L’école du risque
Le covid-19 met les nerfs à rude épreuve. Il appelle des décisions qui concilient prudence sanitaire et responsabilité sociale. Or l’économie trépigne, imposant la relance de la machine sans délai. Mis sous pression, le politique ne rassure pas lorsque ses justifications semblent guidées par cet impératif-là, plutôt que par des considérations de santé publique. Et par le respect des missions de l’école: transmettre des connaissances, oui, mais aussi contribuer à l’épanouissement et à la citoyenneté, lutter contre les inégalités sociales. La réouverture des classes de l’école obligatoire le 11 mai offre-t-elle toutes les garanties? Le secteur de l’accueil (crèches, accueil et suivi parascolaire) pourrait, lui, rouvrir ses portes dès le 27 avril déjà.
Le Conseil fédéral et, à sa suite, les cantons, prennent un parti qui ne fait l’unanimité ni au sein de la communauté scientifique, ni auprès des parents, ni des personnels concernés. Les enfants, selon Alain Berset, seraient de «très mauvais vecteurs du covid-19». Vraiment?

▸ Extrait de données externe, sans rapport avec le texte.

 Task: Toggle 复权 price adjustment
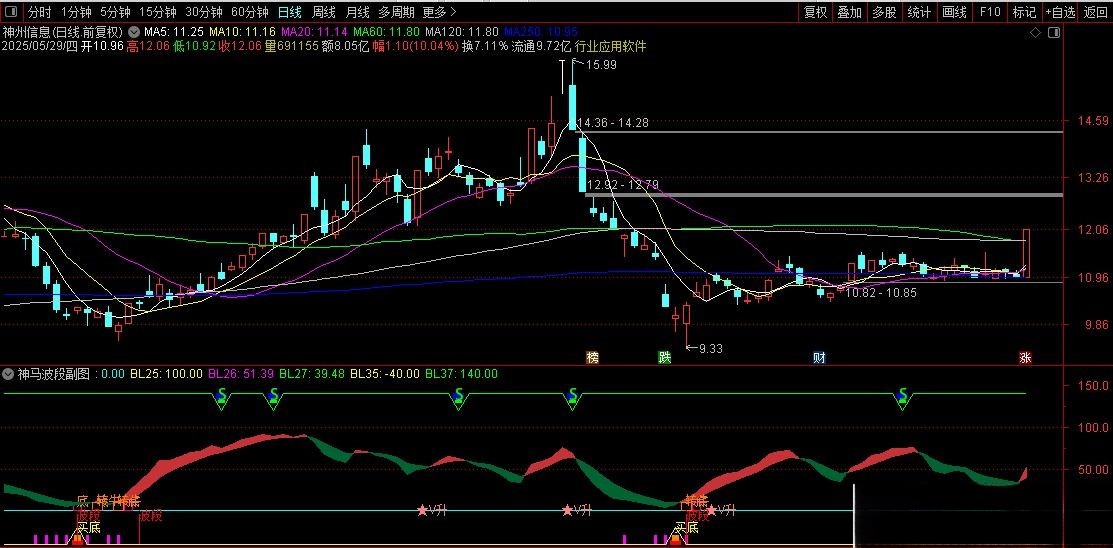(x=815, y=13)
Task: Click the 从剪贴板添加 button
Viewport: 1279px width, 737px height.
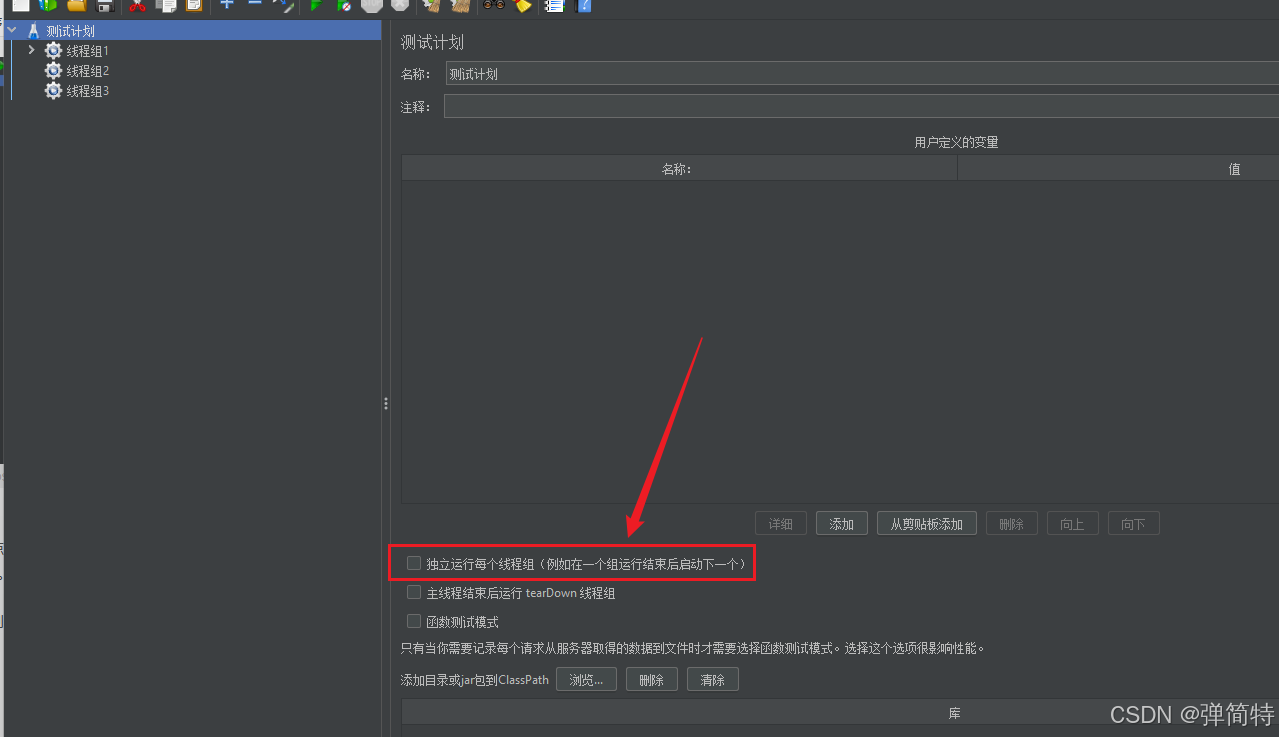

Rien ne permet de l’affirmer, l’état des connaissances scientifiques sur le sujet n’a pas changé depuis la fermeture des écoles le 13 mars, note le Syndicat des enseignants romands. Les plus jeunes sont aussi ceux qui respectent le moins facilement les gestes barrières. Transports publics, préaux, réfectoires et salles de classe sont autant de lieux où l’infection pourrait se transmettre, sapant les efforts consentis par la population depuis plusieurs semaines.
On l’a compris, le redémarrage de plusieurs secteurs d’activité à la fin du mois pose l’impératif d’une garde des enfants, dès lors que beaucoup de parents ne seront plus disponibles et que les grands-parents ne peuvent toujours pas prendre le relais. Voilà qui éclaire, sans doute en partie, la décision des autorités. Or, l’école n’est pas une garderie. On aurait pu imaginer que le post-obligatoire passe en premier, afin de ne pas prétériter les cursus et parce que les gestes barrières y seront observés.
Le covid-19 a mis un coup d’arrêt à la lutte pour le climat, porteuse de justice sociale, de solidarité entre les générations, d’attention portée aux plus vulnérables. Aujourd’hui, la subordination d’un système scolaire fragilisé à la relance économique, sans offrir les garanties indispensables (soutien scolaire des moins favorisés, protection du personnel, dépistage à grande échelle), donne la désagréable impression, une fois encore, de faire fi de la santé publique et du principe de précaution.